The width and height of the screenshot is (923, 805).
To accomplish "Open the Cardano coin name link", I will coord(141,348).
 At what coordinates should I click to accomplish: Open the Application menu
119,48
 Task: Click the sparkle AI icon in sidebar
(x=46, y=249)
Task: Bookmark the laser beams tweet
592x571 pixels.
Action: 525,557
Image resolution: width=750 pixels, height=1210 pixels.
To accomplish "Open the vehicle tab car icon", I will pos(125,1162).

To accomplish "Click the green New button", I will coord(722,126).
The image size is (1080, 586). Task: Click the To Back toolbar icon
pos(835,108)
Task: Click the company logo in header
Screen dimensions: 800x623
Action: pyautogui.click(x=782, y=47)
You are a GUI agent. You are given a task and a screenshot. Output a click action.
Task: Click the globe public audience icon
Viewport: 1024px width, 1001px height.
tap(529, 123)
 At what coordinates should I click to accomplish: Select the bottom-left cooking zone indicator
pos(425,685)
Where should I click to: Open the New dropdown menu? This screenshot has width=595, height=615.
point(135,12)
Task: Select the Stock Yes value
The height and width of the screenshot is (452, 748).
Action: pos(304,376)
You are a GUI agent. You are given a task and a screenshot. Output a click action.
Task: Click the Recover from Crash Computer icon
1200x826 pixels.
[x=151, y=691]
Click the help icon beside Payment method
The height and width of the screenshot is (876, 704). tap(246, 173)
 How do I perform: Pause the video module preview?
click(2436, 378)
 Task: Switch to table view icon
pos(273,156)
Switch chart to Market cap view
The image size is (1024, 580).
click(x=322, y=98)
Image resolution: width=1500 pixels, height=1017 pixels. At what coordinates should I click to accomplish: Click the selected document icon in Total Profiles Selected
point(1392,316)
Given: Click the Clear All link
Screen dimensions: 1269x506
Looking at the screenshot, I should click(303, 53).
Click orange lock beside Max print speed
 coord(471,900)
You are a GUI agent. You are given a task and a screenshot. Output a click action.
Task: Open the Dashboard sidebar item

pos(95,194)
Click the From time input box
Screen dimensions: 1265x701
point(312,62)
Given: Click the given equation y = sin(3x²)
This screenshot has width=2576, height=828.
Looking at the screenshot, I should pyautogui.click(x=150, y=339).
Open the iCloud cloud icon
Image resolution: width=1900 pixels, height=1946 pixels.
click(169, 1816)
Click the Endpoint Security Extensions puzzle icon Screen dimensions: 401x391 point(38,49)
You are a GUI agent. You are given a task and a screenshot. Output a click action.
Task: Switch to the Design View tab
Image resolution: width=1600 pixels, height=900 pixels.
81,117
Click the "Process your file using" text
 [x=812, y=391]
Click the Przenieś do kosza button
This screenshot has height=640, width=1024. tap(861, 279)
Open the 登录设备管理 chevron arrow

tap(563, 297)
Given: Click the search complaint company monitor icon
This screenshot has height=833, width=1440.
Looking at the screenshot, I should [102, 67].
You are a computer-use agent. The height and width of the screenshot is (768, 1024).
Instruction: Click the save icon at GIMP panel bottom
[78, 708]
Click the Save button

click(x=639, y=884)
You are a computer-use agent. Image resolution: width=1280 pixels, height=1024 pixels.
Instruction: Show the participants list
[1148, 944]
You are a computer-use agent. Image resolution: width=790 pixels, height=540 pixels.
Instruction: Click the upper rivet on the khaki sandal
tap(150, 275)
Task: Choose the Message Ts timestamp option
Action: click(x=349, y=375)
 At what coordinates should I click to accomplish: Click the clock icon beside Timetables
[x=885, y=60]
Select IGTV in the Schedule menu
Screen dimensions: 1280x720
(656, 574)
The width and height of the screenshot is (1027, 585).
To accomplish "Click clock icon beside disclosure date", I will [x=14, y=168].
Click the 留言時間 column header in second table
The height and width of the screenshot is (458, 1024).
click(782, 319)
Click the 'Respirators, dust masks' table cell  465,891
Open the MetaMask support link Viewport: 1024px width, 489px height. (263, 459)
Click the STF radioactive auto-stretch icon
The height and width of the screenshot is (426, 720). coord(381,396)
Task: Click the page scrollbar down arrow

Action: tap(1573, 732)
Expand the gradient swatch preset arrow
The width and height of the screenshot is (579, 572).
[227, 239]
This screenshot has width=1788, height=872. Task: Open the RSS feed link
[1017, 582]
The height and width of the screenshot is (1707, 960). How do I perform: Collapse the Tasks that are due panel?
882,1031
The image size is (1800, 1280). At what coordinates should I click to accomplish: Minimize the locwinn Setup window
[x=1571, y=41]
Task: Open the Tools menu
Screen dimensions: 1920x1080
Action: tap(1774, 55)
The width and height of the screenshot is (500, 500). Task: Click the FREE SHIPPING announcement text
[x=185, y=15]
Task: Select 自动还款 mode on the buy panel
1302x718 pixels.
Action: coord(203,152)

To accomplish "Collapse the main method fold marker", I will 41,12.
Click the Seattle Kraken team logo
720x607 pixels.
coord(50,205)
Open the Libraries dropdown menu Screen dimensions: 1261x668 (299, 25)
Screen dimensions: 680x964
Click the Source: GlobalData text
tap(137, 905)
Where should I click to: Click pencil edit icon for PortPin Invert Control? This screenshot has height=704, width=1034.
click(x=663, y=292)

|---|

Copy out the material, keeping every line exactly as it is.

Task response:
The width and height of the screenshot is (923, 805).
To accomplish "Open the Cardano coin name link", I will coord(141,348).
 At what coordinates should I click to accomplish: Open the Application menu
119,48
 Task: Click the sparkle AI icon in sidebar
(x=46, y=249)
Task: Bookmark the laser beams tweet
592x571 pixels.
Action: 525,557
Image resolution: width=750 pixels, height=1210 pixels.
To accomplish "Open the vehicle tab car icon", I will pos(125,1162).

To accomplish "Click the green New button", I will coord(722,126).
The image size is (1080, 586). Task: Click the To Back toolbar icon
pos(835,108)
Task: Click the company logo in header
Screen dimensions: 800x623
Action: pyautogui.click(x=782, y=47)
You are a GUI agent. You are given a task and a screenshot. Output a click action.
Task: Click the globe public audience icon
Viewport: 1024px width, 1001px height.
tap(529, 123)
 At what coordinates should I click to accomplish: Select the bottom-left cooking zone indicator
pos(425,685)
Where should I click to: Open the New dropdown menu? This screenshot has width=595, height=615.
point(135,12)
Task: Select the Stock Yes value
The height and width of the screenshot is (452, 748).
Action: pos(304,376)
You are a GUI agent. You are given a task and a screenshot. Output a click action.
Task: Click the Recover from Crash Computer icon
1200x826 pixels.
[x=151, y=691]
Click the help icon beside Payment method
The height and width of the screenshot is (876, 704). tap(246, 173)
 How do I perform: Pause the video module preview?
click(2436, 378)
 Task: Switch to table view icon
pos(273,156)
Switch chart to Market cap view
The image size is (1024, 580).
click(x=322, y=98)
Image resolution: width=1500 pixels, height=1017 pixels. At what coordinates should I click to accomplish: Click the selected document icon in Total Profiles Selected
point(1392,316)
Given: Click the Clear All link
Screen dimensions: 1269x506
Looking at the screenshot, I should click(303, 53).
Click orange lock beside Max print speed
 coord(471,900)
You are a GUI agent. You are given a task and a screenshot. Output a click action.
Task: Open the Dashboard sidebar item

pos(95,194)
Click the From time input box
Screen dimensions: 1265x701
point(312,62)
Given: Click the given equation y = sin(3x²)
This screenshot has width=2576, height=828.
Looking at the screenshot, I should pyautogui.click(x=150, y=339).
Open the iCloud cloud icon
Image resolution: width=1900 pixels, height=1946 pixels.
click(169, 1816)
Click the Endpoint Security Extensions puzzle icon Screen dimensions: 401x391 point(38,49)
You are a GUI agent. You are given a task and a screenshot. Output a click action.
Task: Switch to the Design View tab
Image resolution: width=1600 pixels, height=900 pixels.
81,117
Click the "Process your file using" text
 [x=812, y=391]
Click the Przenieś do kosza button
This screenshot has height=640, width=1024. tap(861, 279)
Open the 登录设备管理 chevron arrow

tap(563, 297)
Given: Click the search complaint company monitor icon
This screenshot has height=833, width=1440.
Looking at the screenshot, I should [102, 67].
You are a computer-use agent. The height and width of the screenshot is (768, 1024).
Instruction: Click the save icon at GIMP panel bottom
[78, 708]
Click the Save button

click(x=639, y=884)
You are a computer-use agent. Image resolution: width=1280 pixels, height=1024 pixels.
Instruction: Show the participants list
[1148, 944]
You are a computer-use agent. Image resolution: width=790 pixels, height=540 pixels.
Instruction: Click the upper rivet on the khaki sandal
tap(150, 275)
Task: Choose the Message Ts timestamp option
Action: click(x=349, y=375)
 At what coordinates should I click to accomplish: Click the clock icon beside Timetables
[x=885, y=60]
Select IGTV in the Schedule menu
Screen dimensions: 1280x720
(656, 574)
The width and height of the screenshot is (1027, 585).
To accomplish "Click clock icon beside disclosure date", I will [x=14, y=168].
Click the 留言時間 column header in second table
The height and width of the screenshot is (458, 1024).
click(782, 319)
Click the 'Respirators, dust masks' table cell  465,891
Open the MetaMask support link Viewport: 1024px width, 489px height. (263, 459)
Click the STF radioactive auto-stretch icon
The height and width of the screenshot is (426, 720). coord(381,396)
Task: Click the page scrollbar down arrow

Action: tap(1573, 732)
Expand the gradient swatch preset arrow
The width and height of the screenshot is (579, 572).
[227, 239]
This screenshot has width=1788, height=872. Task: Open the RSS feed link
[1017, 582]
The height and width of the screenshot is (1707, 960). How do I perform: Collapse the Tasks that are due panel?
882,1031
The image size is (1800, 1280). At what coordinates should I click to accomplish: Minimize the locwinn Setup window
[x=1571, y=41]
Task: Open the Tools menu
Screen dimensions: 1920x1080
Action: tap(1774, 55)
The width and height of the screenshot is (500, 500). Task: Click the FREE SHIPPING announcement text
[x=185, y=15]
Task: Select 自动还款 mode on the buy panel
1302x718 pixels.
Action: coord(203,152)

To accomplish "Collapse the main method fold marker", I will 41,12.
Click the Seattle Kraken team logo
720x607 pixels.
coord(50,205)
Open the Libraries dropdown menu Screen dimensions: 1261x668 (299, 25)
Screen dimensions: 680x964
Click the Source: GlobalData text
tap(137, 905)
Where should I click to: Click pencil edit icon for PortPin Invert Control? This screenshot has height=704, width=1034.
click(x=663, y=292)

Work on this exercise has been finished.